What if I said that the better you understand the mechanism behind YouTube’s business model, the higher your streaming rate will be on YouTube? Yes, that means reading this article could improve your YouTube rates — maybe even double or triple them. Get ready for a major change in the way your content is valued.
If your business currently revolves around retail models, whether iTunes or brick-and-mortar stores or subscription services like Spotify or Netflix, you may not be aware of the primary driver of YouTube’s unique business model, which is projected by Citi to generate $3.6 billion in gross revenue this year. What’s incredible about their model is that even as YouTube integrates more and more pre-roll ads, which should reduce viewership, traffic grows 20% a quarter according to comScore.
The fundamental difference between the industry built around YouTube (arguably “the future”) and the industry music and film rights owners are accustomed to (a little too early to call it “the past”) is the difference between an auction and a retail store.
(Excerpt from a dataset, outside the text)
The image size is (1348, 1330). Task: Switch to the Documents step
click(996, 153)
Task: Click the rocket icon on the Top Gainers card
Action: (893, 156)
Music and film rights owners have built their businesses around a retail model, where rates are set and their ability to drive revenue is tied to their ability to sell units or get streams. YouTube’s model works more like a TV network, where the value of the product is only as big as advertisers are willing to pay to advertise against it, so the networks are always looking for the highest bidder, like an auction. For a TV show that auction typically happens by the season, but on YouTube that auction runs by the split second.
So YouTube is an auction, which makes your new customers (the buyers) the brands and advertisers. While fans control your traffic, which is equally important, the brands control the value of your content (the price) in this new ecosystem.